* _Task goal_:
Everything from the line containing "ফুলি সম্পর্কে (51, 16)" to the end of the records should be reproduced exactly, and nothing before it.

[[ Source material open ]]

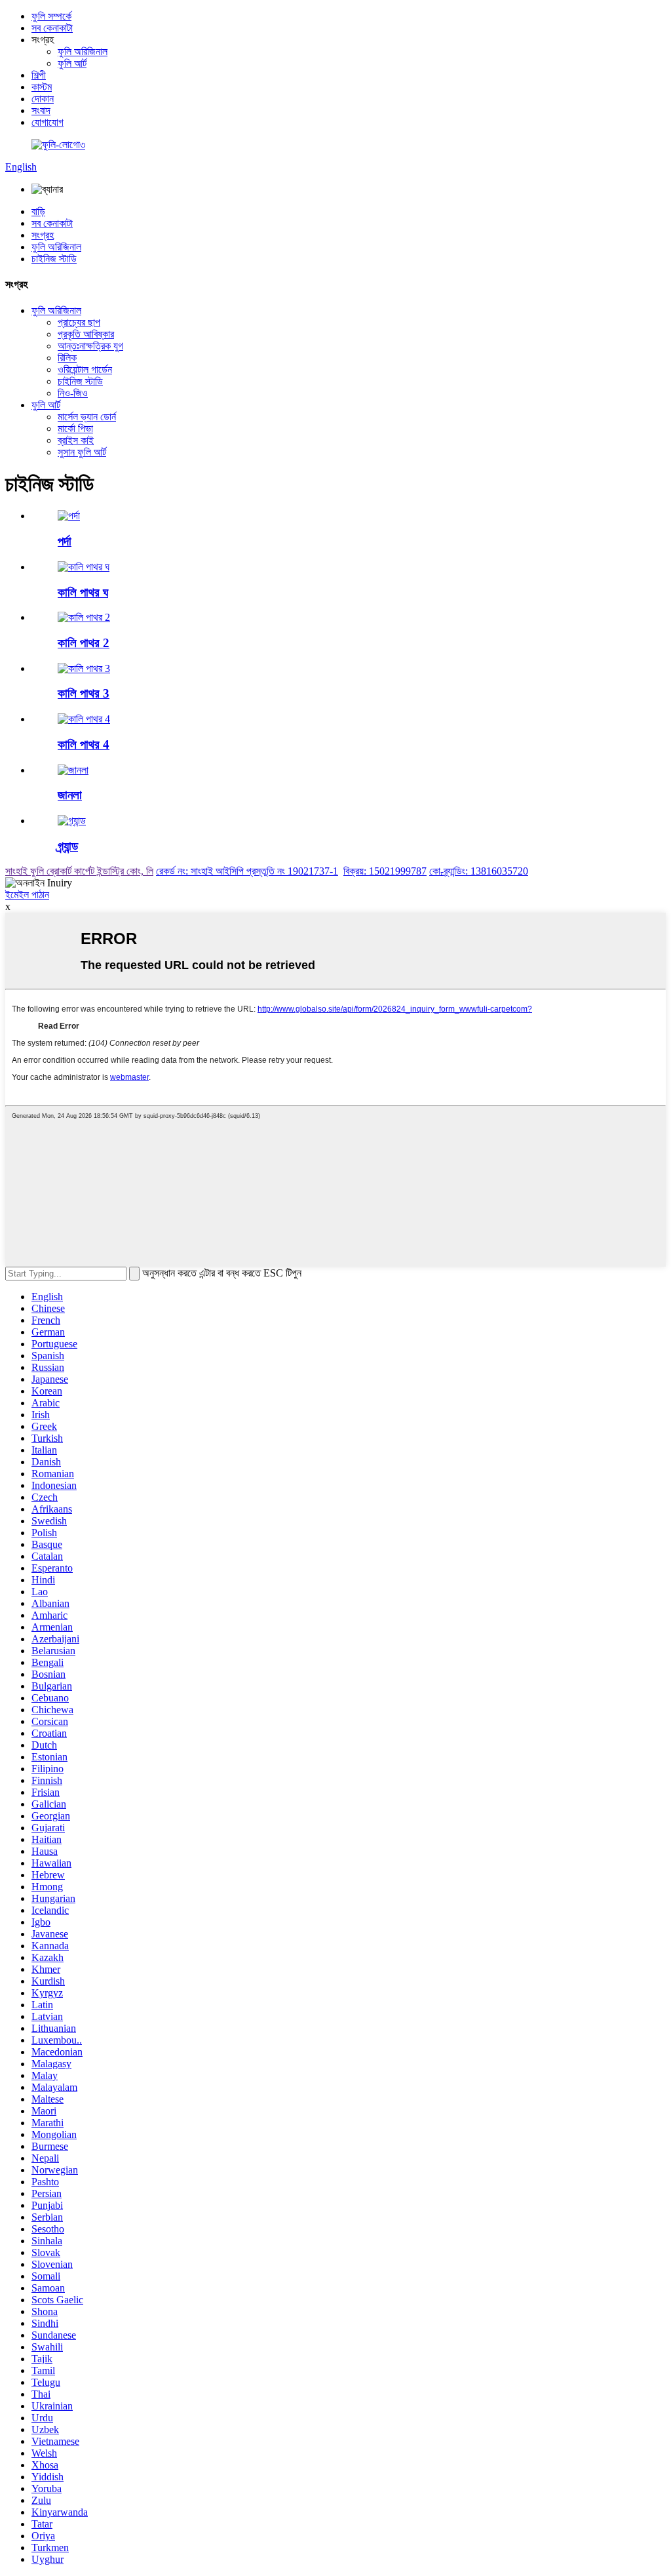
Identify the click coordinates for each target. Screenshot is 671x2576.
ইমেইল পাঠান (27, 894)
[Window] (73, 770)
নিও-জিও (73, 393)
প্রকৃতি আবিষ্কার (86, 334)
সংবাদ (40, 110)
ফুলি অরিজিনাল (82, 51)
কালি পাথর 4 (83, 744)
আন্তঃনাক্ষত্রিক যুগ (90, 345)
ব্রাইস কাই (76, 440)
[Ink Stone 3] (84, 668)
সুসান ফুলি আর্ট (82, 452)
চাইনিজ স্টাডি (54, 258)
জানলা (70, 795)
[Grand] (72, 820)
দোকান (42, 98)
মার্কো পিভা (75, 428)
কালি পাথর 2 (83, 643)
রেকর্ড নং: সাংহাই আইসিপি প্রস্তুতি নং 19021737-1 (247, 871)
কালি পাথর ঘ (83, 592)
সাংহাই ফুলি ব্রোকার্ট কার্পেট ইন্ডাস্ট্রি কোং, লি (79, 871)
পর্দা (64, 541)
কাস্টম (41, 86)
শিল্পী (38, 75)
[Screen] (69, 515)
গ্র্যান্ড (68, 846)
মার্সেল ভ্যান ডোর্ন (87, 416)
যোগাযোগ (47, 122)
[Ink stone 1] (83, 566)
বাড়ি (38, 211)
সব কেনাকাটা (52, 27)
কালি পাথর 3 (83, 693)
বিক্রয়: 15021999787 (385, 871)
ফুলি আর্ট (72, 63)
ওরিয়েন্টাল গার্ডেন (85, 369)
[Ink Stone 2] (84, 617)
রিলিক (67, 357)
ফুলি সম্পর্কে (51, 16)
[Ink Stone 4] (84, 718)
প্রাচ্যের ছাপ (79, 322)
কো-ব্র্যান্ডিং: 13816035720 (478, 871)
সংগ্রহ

[[ Source material closed ]]

* _Reply to the exercise_:
ফুলি সম্পর্কে (51, 16)
[Ink Stone 4] (84, 718)
প্রাচ্যের ছাপ (79, 322)
কো-ব্র্যান্ডিং: 13816035720 (478, 871)
সংগ্রহ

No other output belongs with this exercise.